Rebalance your debts and income

You need to include your annual income in the loan application, and this includes income from part-time work, too. If your income doesn't seem sufficient to lenders, you may want to consider starting a side hustle or asking for a raise to increase your earnings. 

Moreover, do whatever you can to rebalance your debts. 

Selling liquid assets, like stocks, is usually a smart move. If you use the proceeds to cover high-interest consumer debts, you will get a much higher rate of return, according to financing experts. 

Your debt-to-income ratio is of the essence for loan approval. The most efficient way to boost it is to increase your income and lower your debts. Although some lenders don't require a strict DTI, having a low ratio shows them that you have everything under control and can take on a new loan. 

Real Estate Experience and an Exit Strategy

Hard money loans are usually structured for investors, so the lender will want to know about your real estate experience. An experienced investor who has been in the business for years will have far better chances of acquiring a hard money loan than a new investor looking to do his first house flip. 

The lender will also want to know about the project details, especially if you're a new investor without sufficient real estate experience. They will want to know about your exit strategy and your plans for repaying the loan. 

Bonus Tip: Don't Ask for Too Much Money

If you ask for more money than you need to meet your financial goal, the lender will see it as a risk factor.
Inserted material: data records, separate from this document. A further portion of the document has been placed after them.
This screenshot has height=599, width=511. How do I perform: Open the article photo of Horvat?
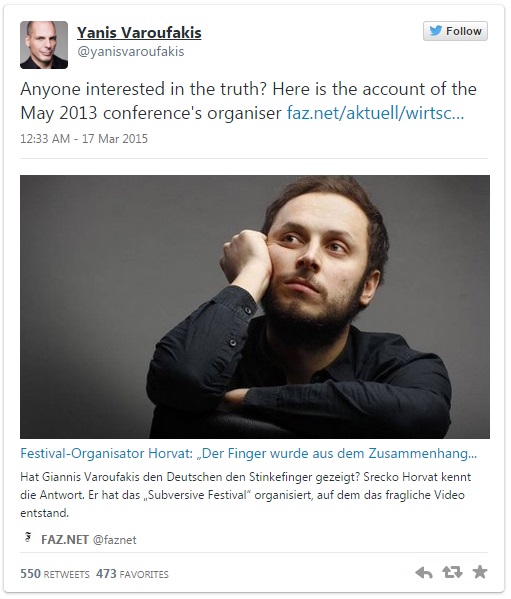tap(255, 307)
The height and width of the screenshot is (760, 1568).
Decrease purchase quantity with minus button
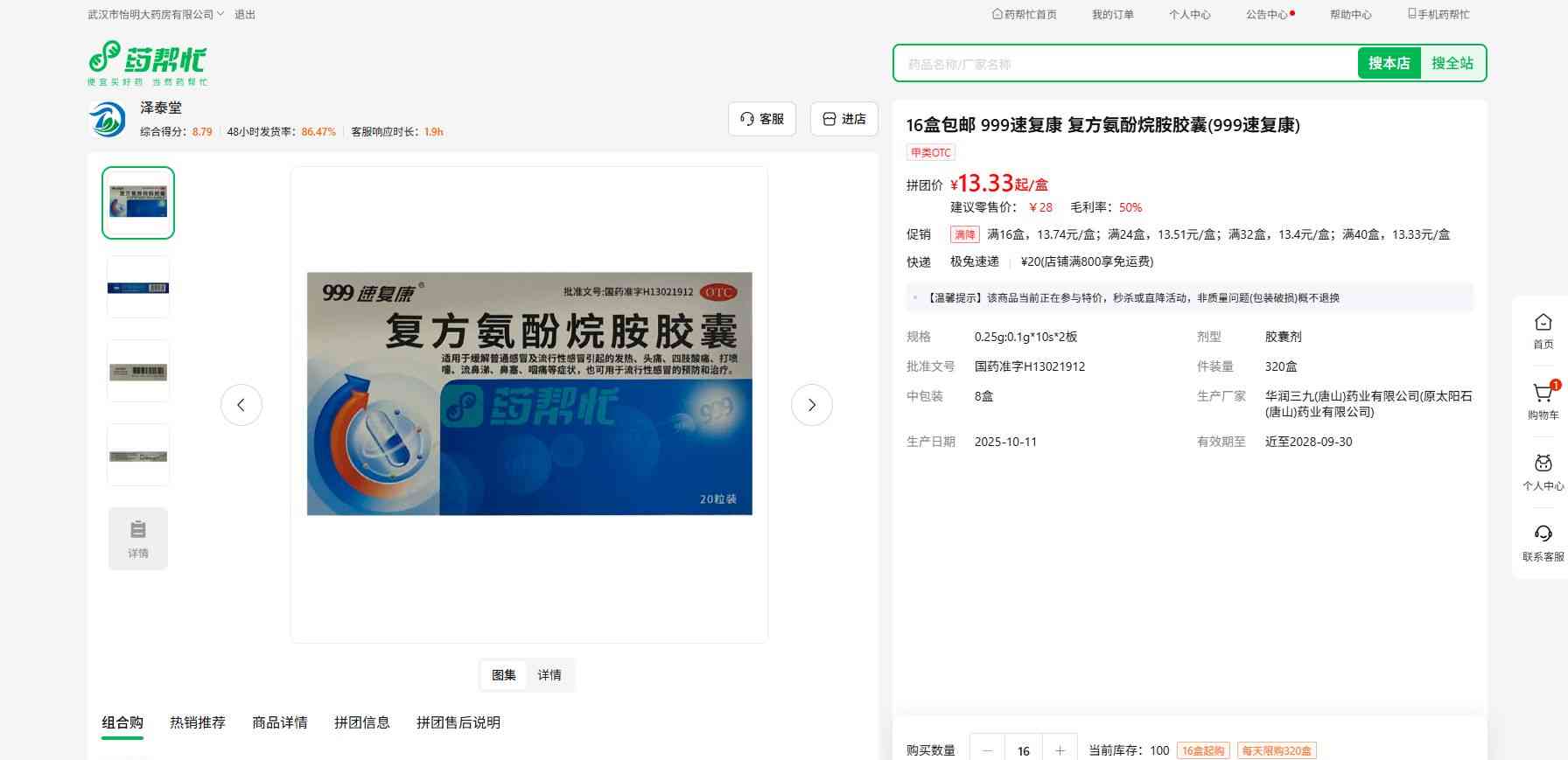click(x=988, y=750)
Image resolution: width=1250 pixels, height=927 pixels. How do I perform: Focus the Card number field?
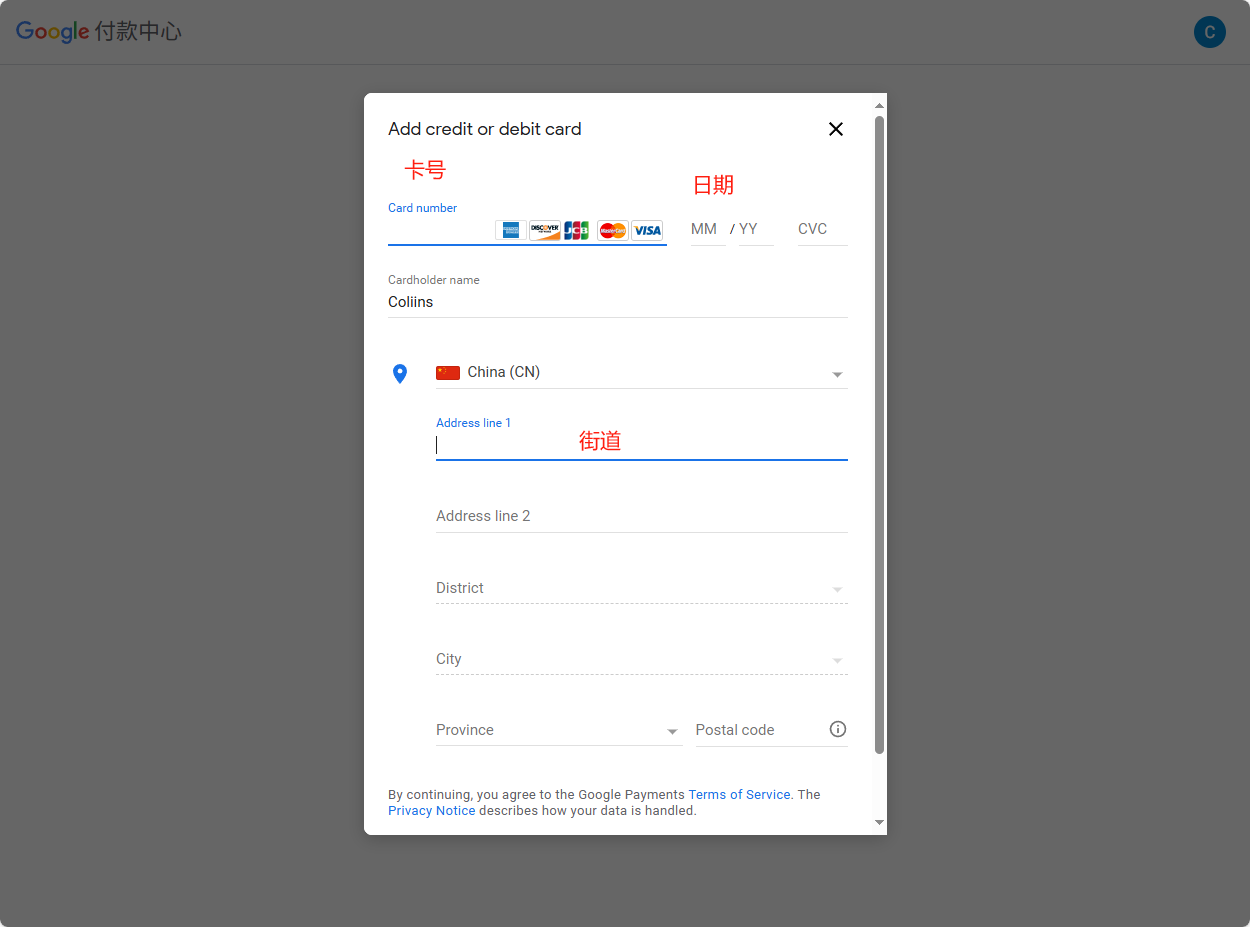pyautogui.click(x=440, y=231)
Distinguish a specific reason why you need a loan, tie a particular amount to it, and ask for that amount only. 

Obtaining a larger personal loan will squeeze your budget and potentially impact your ability to tend to other crucial financial obligations. Many borrowers already have student loans and mortgages to repay when they ask for a hard money loan. Asking for too much may make you look reckless to the lender. 

Find the Right Lender

As already said, not all hard money lenders operate the same way, nor do they have the exact loan requirements. Most online private lenders disclose their minimum requirements for loan approval, as well as their terms. It allows you to research multiple options and narrow them down to the ones that fit your budget and needs most.